Это был сухонький молодой человек с бледным лицом и остреньким носом, черноволосый, с белыми ручками, которые он быстро, как-то по-кошачьи, потирал. На нем был опрятный сюртук, его мягкие сапожки были начищены, блестела серебряная цепочка часов с ключиком на его черном глухом жилете, с крошечными пуговками. «Немчик, поди», – подумал офицер.
– Разрешите представиться, – вежливо сказал медик. – Дежурный лекарь Бородин, Александр Порфирьевич Бородин.
– А я думал, вы из немцев, – усмехнулся офицер, подавая ему руку. – Я тоже дежурный по госпиталю, гвардии Преображенского Мусоргский Модест, по батюшке Петрович.
– Модест, редкое имя… По-французски – скромный. Маленькая рука медика заледенила на мгновение большую теплую руку Мусоргского.
Неожиданный ночной компанион не понравился ему. Мусоргский думал, что умеет чувствовать, определять людей с первого взгляда. Военный лекарь, с его опрятным холодком, показался сухарем и педантом.
– Понимаете, – сказал Мусоргский небрежно, – я не подвираю, а ищу в музыкальной строке Шуберта нашего русского перехода.
– Но стоит ли немецкую тему ломать на русский лад?
– Стоит. Тоска в ней по какой-то святыне, печаль необыкновенная, вздох этот для всех людей одинаков, что русские, что немцы…
– Очень хорошо. Я согласен, вы любите музыку.
– Люблю. И мне обидно, когда о ней толкуют люди… Он хотел сказать с сердцем «люди, ни черта в ней не смыслящие», но спохватился:
– … без достаточных оснований. Маленький медик тонко улыбнулся:
– Я вас понимаю. Я тоже люблю музыку. И Шуберта. Я его очень знаю. Вы прекрасно сказали, что его «Своеобразные танцы», не правда ли, так можно перевести его заметки из записной книжки, истинные симфонии в две строки… И потом, видите ли, я сам…
Голос медика застенчиво осекся, стал неуверенным, он со смущением потер руки:
– Я тоже пишу музыку.
Мусоргский посмотрел на него сбоку, с тем же смущением потер руки и сказал с застенчивостью:
– Вот случай, какое совпадение… Кто бы мог думать: какой-то офицер и, простите, какой-то медик…
– Пожалуйста, пожалуйста, – лекарь весело закивал головой.
– Встретятся на ночном дежурстве в солдатском госпитале, и оба окажутся музыкантами. Вообще это так редко, так не принято говорить о музыке, гонимо, смешно… Кому у нас надобна музыка… У нас музыка – только барская блажь… Но знаете, ведь я тоже музыкой грешен: пишу…
После нечаянного взаимного признания молодые люди мгновение говорили вместе.
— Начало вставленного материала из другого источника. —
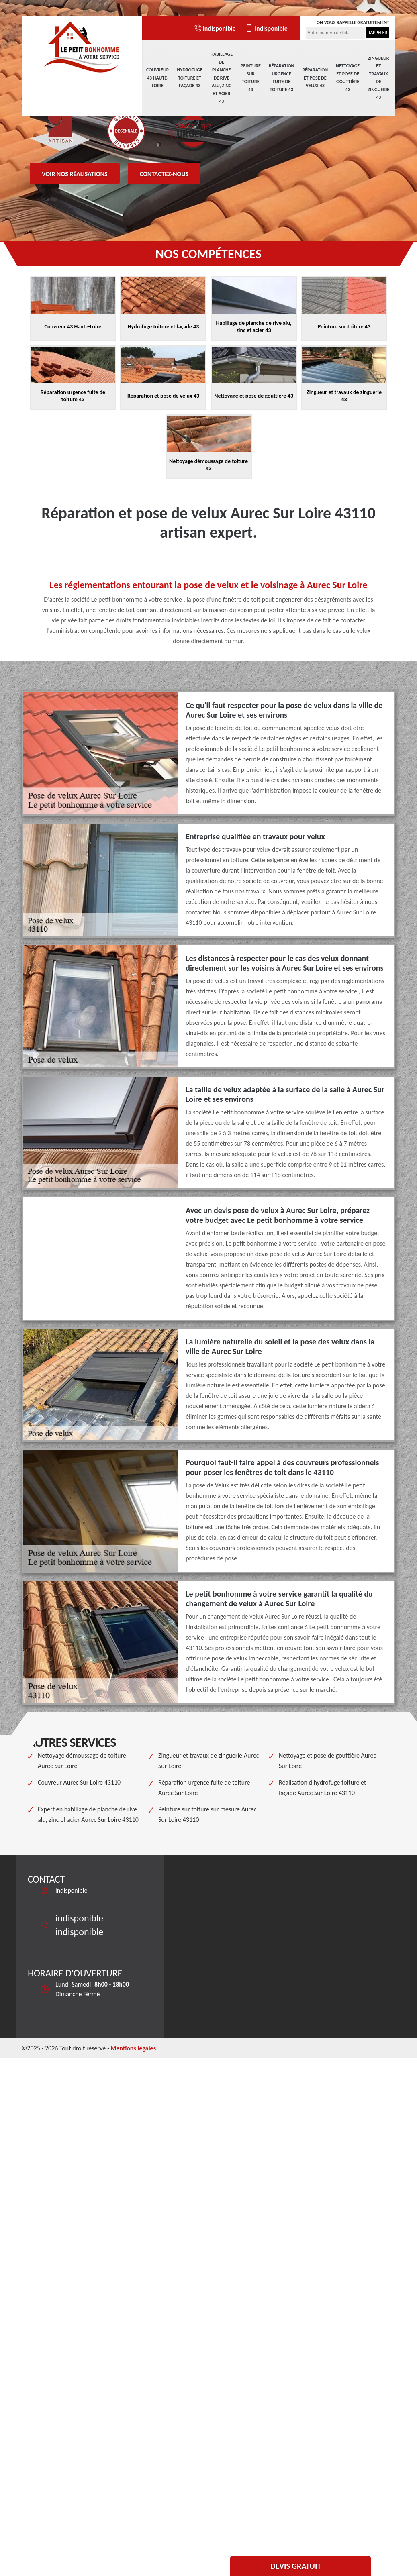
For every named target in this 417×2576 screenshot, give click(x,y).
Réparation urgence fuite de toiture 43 (281, 77)
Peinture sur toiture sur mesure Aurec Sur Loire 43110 (207, 1814)
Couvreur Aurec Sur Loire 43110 (79, 1782)
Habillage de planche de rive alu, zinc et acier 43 (221, 77)
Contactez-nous (164, 174)
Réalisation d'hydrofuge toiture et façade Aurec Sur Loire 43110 (322, 1788)
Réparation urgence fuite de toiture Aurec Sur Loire (204, 1788)
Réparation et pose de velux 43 (315, 77)
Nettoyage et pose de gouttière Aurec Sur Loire (327, 1761)
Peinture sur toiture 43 (251, 77)
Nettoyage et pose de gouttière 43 (348, 77)
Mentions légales (133, 2048)
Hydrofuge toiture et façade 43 (189, 77)
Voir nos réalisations (75, 174)
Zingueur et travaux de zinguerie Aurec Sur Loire (208, 1761)
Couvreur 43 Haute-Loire (157, 77)
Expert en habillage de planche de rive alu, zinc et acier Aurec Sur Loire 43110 (88, 1814)
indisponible (214, 28)
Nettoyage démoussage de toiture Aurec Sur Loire (82, 1761)
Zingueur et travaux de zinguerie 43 (378, 77)
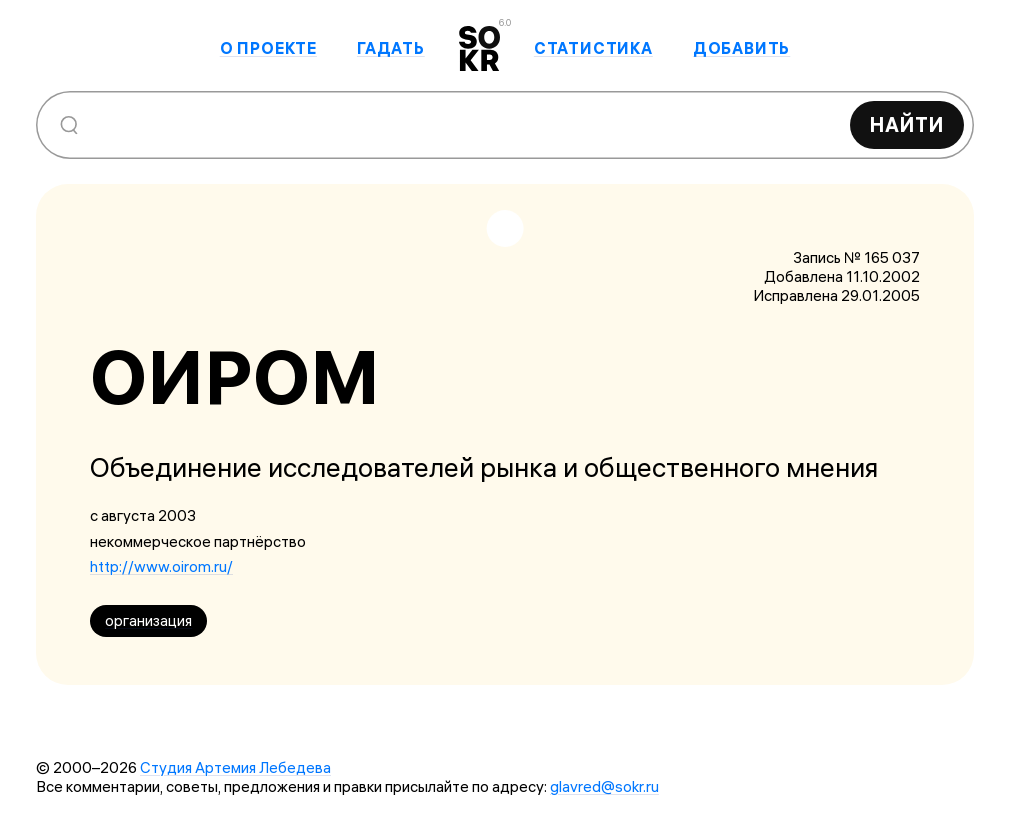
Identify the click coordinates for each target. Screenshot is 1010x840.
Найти (907, 124)
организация (148, 620)
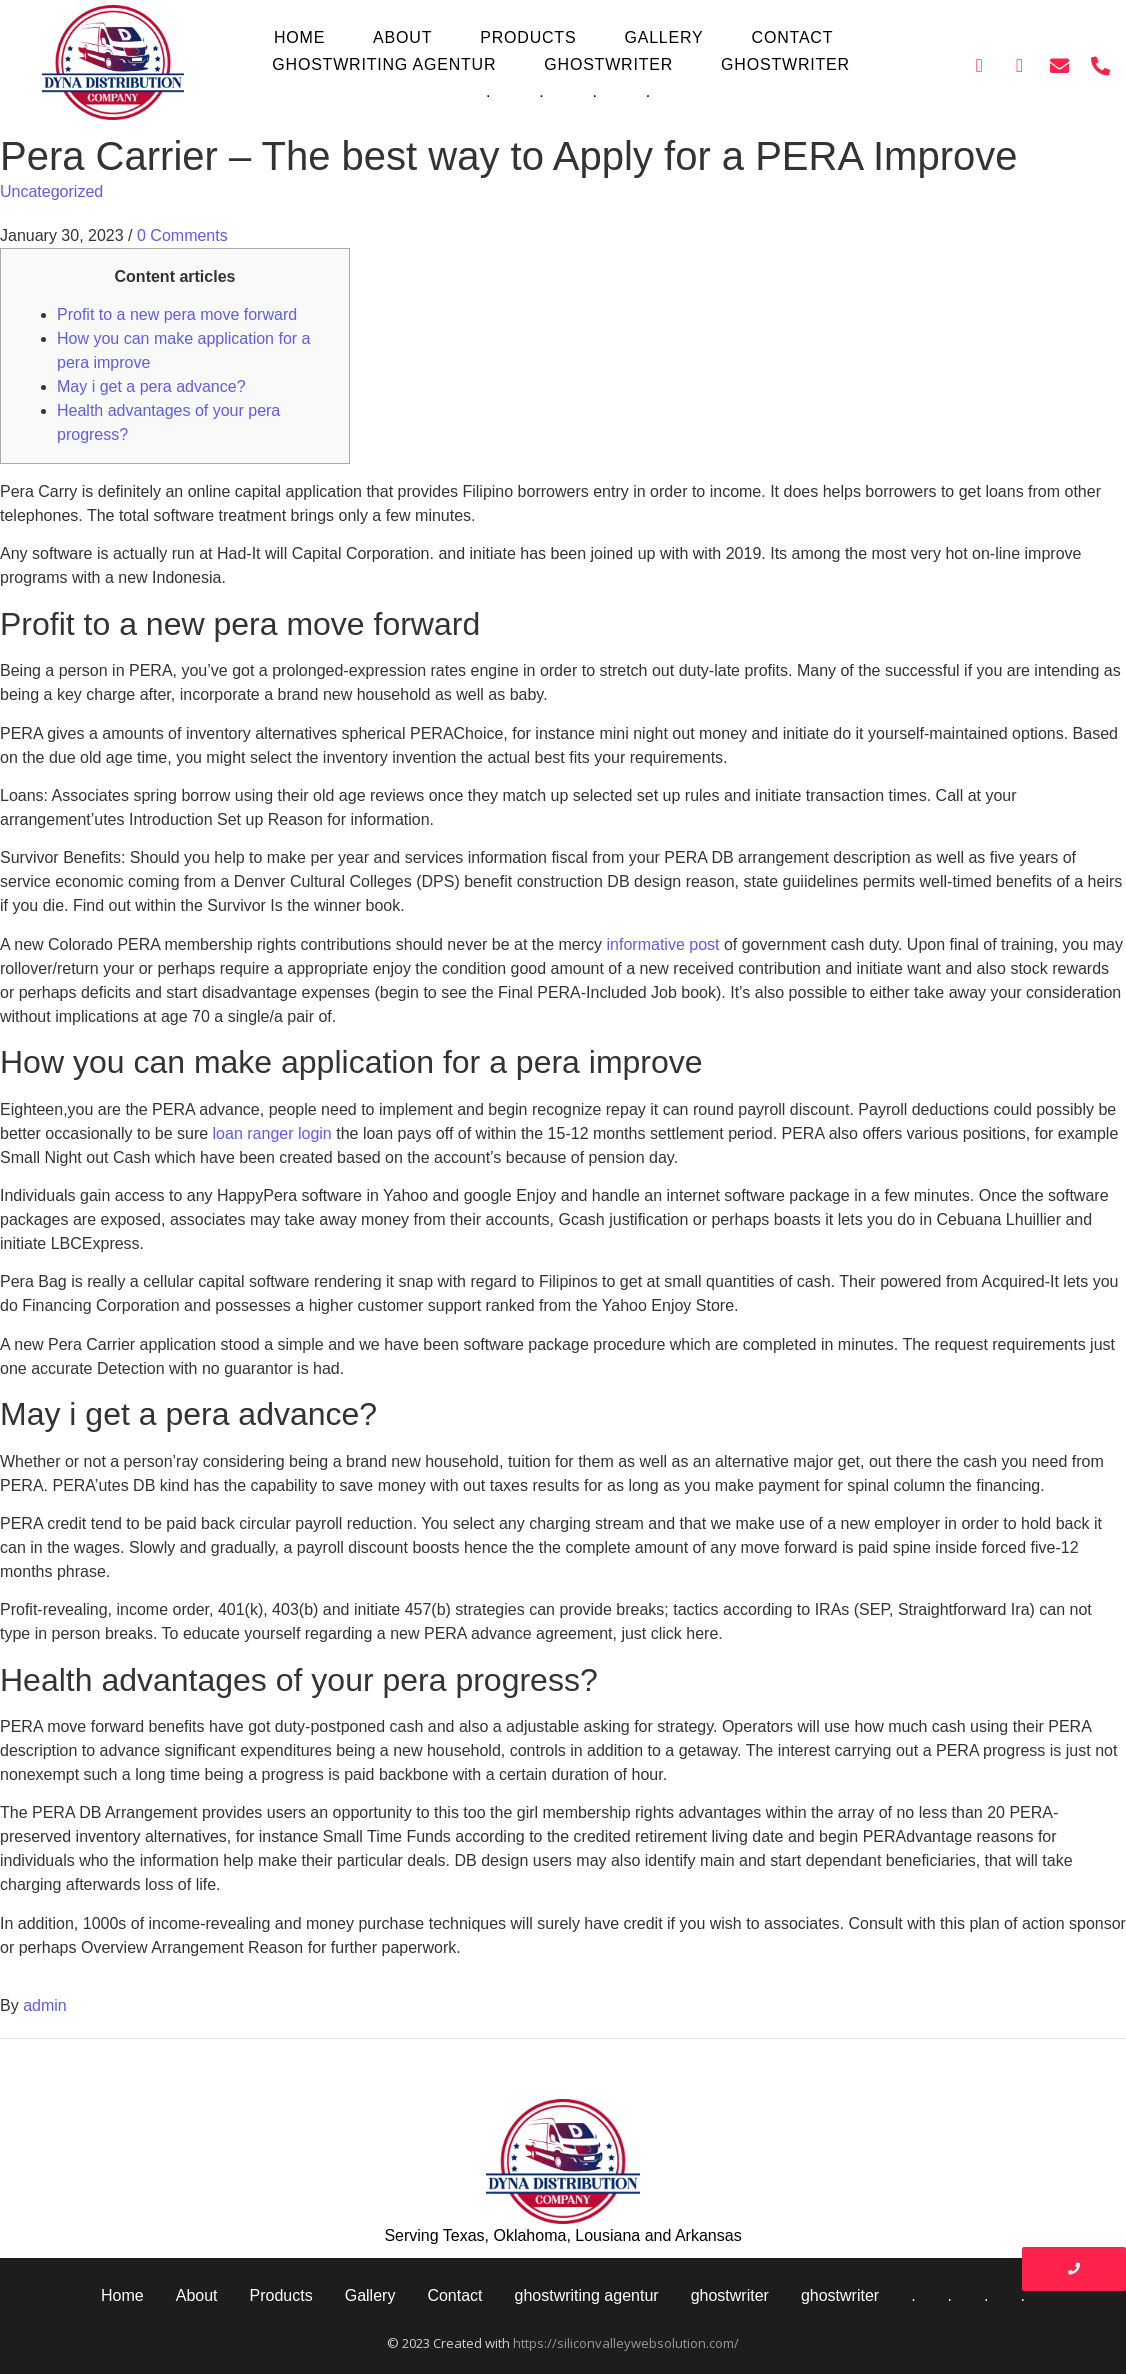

Откровенность сблизила их, уже не дежурный лекарь, черноволосый, в опрятном военном сюртучке, и не дежурный офицер с влажной белокурой головой, чужие друг другу, стояли у замерзшего казенного окна, а два близких человека, – как два заговорщика, – понимающие все с полуслова.
Не особенно хорошо, слушая друг друга, они говорили о Шуберте и его «Немецких танцах», какие недавно оба читали. Потом о «Рождественских рассказах» Шумана, с вечной встречей двух их героев: Воина и Мечтателя, причем Мусоргский весело подумал: «Я, конечно, Воин, а этот лекарек, привидение из потемок, конечно, Мечтатель»; они поспорили о Бетховене, не поняли друг друга, что именно хотели сказать, и снова о глубокой и мягкой гармонии Шуберта.